The New York State Public Health and Health Planning Council (PHHPC) may consider a limited policy change at its Feb. 19 meeting. This change would allow certain ambulatory surgical centers (ASCs) affiliated with New York’s general hospitals to perform coronary interventions, provided they meet specific criteria. Additionally, PHHPC has indicated that it may consider expanding this policy to include other types of ASCs in the future.
PHHPC, a statutorily recognized public body in New York, oversees public health and health care delivery. PHHPC adopts and amends the operating regulations for health care facilities, home care agencies, and hospice programs. PHHPC approves new establishments and ownership transfers, reviews major projects and service changes, and advises the Commissioner of Health on strategies to improve public health.
If PHHPC approves this policy, the New York State Department of Health (DOH) would move forward with implementation.
Background and Regulatory Context
New York currently restricts percutaneous coronary interventions (PCIs) to Article 28 general hospitals. PCIs are widely considered a minimally invasive procedure used to open narrowed or blocked heart arteries.
State law specifically defines a “general hospital” as “a hospital engaged in providing medical or medical and surgical services primarily to in-patients by or under the supervision of a physician on a twenty-four hour basis with provisions for admission or treatment of persons in need of emergency care and with an organized medical staff and nursing service, including facilities providing services relating to particular diseases, injuries, conditions or deformities.”
Long-standing state regulations have confined PCIs to these general hospital settings to ensure institutional oversight and immediate access to higher-level care during complications. Currently, 78 general hospitals in New York perform approximately 52,000 PCIs annually—35 with on-site cardiac surgery and 43 without.
This approach differs from approximately 20 other states that allow PCIs in ambulatory settings. These ambulatory procedures show similar complication rates to general hospitals (about 1%) but cost roughly 40% less, generating savings of approximately $4,000 per procedure.
Development of PHHPC Recommendations
PHHPC crafted its recommendations after reviewing technical literature on PCI outcomes, consulting with the DOH’s Cardiac Services Program, and gathering input from hospital associations, cardiac care professionals, patient advocates, and regulators from states with established ASC-based cardiac programs.

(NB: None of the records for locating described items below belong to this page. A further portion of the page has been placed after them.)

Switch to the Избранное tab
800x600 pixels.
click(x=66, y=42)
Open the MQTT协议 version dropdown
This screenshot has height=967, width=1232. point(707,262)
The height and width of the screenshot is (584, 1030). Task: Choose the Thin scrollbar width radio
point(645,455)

Proposed Regulatory Framework: Phased Implementation
The proposal begins with restricted eligibility—only Article 28 general hospitals that fully own non-profit ASCs and maintain existing cardiac surgery programs would qualify initially. Additionally, these ASCs must use their parent general hospital’s quality review and data reporting systems.

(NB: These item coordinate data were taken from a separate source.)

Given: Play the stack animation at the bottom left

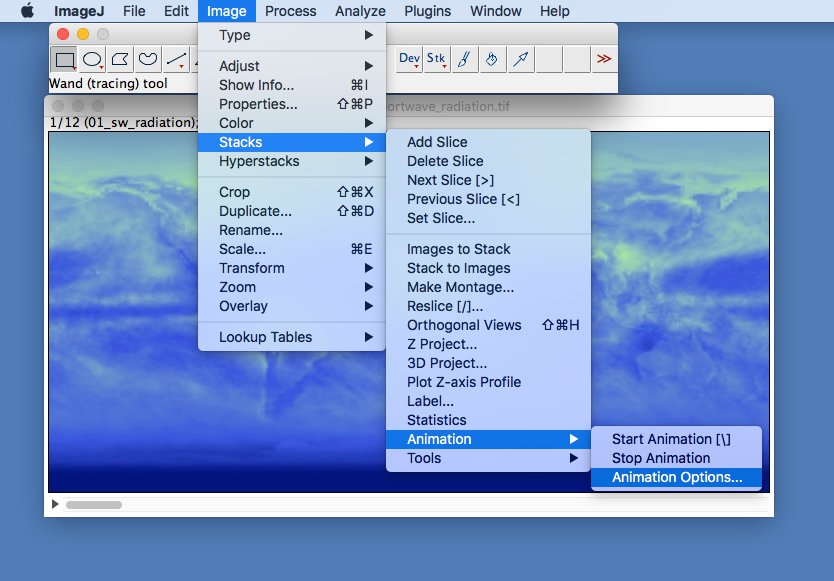Looking at the screenshot, I should (x=55, y=504).
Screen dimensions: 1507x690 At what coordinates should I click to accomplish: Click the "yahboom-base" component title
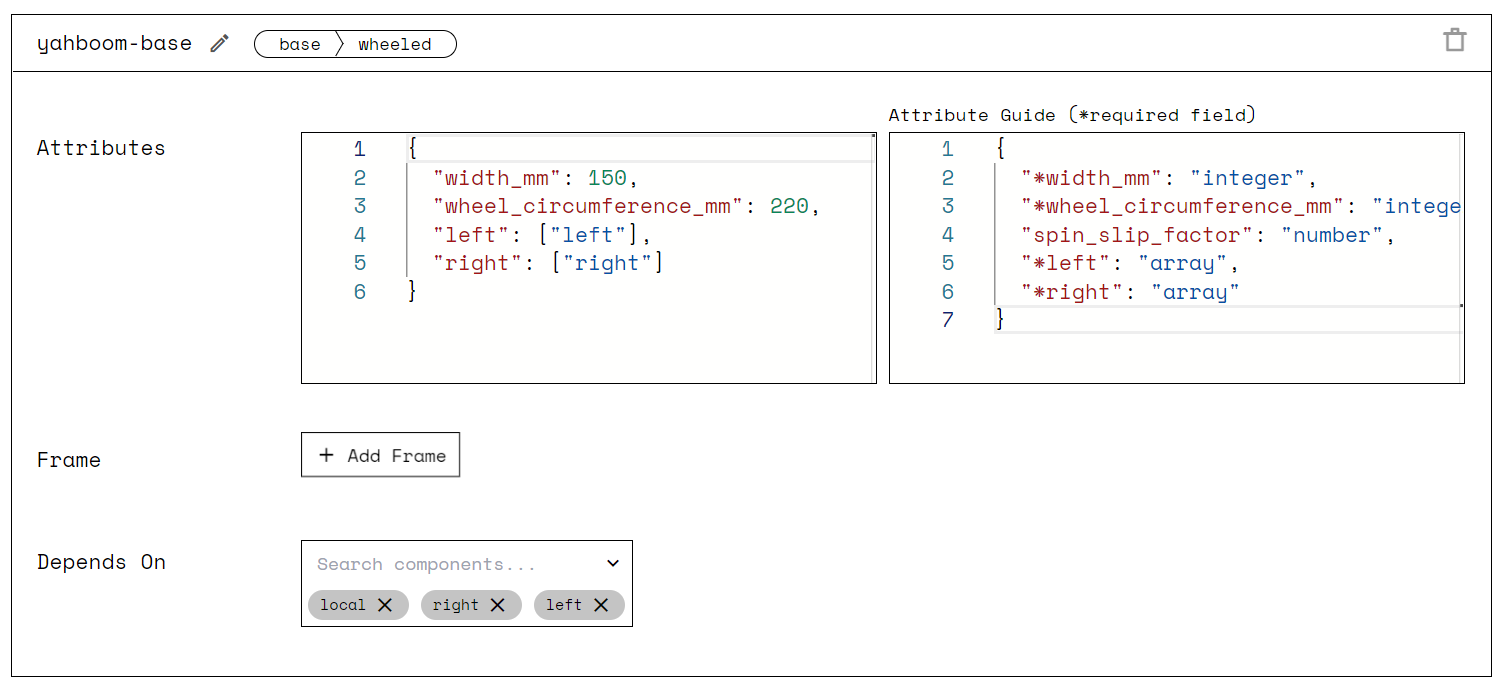point(114,43)
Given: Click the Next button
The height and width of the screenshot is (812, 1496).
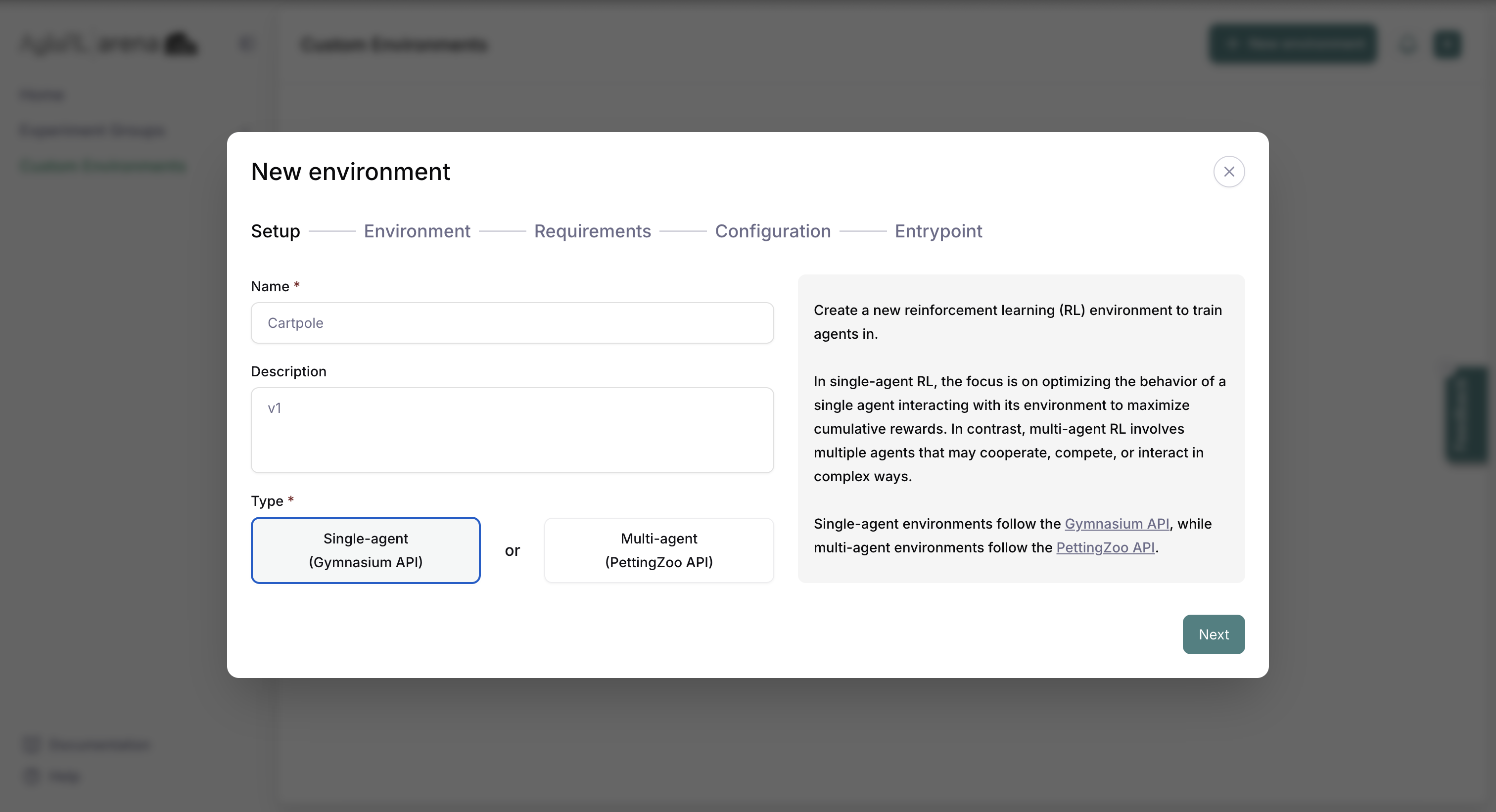Looking at the screenshot, I should point(1213,634).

Approval requires a time-limited Certificate of Need process, including a Health Equity Impact Assessment and guaranteed access for Medicaid and low-income patients. The state would collect data on clinical outcomes, social vulnerability, and access to future decisions, including potential expansion to independent ASCs not affiliated with general hospitals.
Regulatory Approach and Potential Effects
This initiative might potentially reduce per-procedure costs by up to 40% and expand access to cardiac services, particularly in underserved and rural areas, with future phases potentially addressing geographic and demographic gaps.
To maintain quality standards, the new structure establishes clinical criteria, staffing requirements, and emergency protocols developed with the DOH Cardiac Advisory Committee. This phased approach would allow New York to take a hybrid approach between states that broadly permit ASC-based cardiac procedures and those that restrict them entirely to general hospitals.
Legal and Administrative Considerations
Implementation would require extensive administrative rulemaking covering patient selection criteria, staffing requirements, facility standards, emergency protocols, and reporting mechanisms. These new regulations must align with existing frameworks governing facility licensure, scope-of-practice laws, and payment systems.
Conclusion
This proposed policy represents a significant, but limited, regulatory development in New York’s healthcare landscape by creating new pathways for cardiac intervention delivery. Integrated data collection and evaluation will inform policy adjustments during both implementation and potential expansion phases.
Currently, this policy would apply only to ASCs operated by existing New York State general hospitals. In the next phase, PHHPC and DOH may consider expanding eligibility to independent and for-profit ASCs, which would introduce additional legal considerations related to facility ownership and regulatory oversight.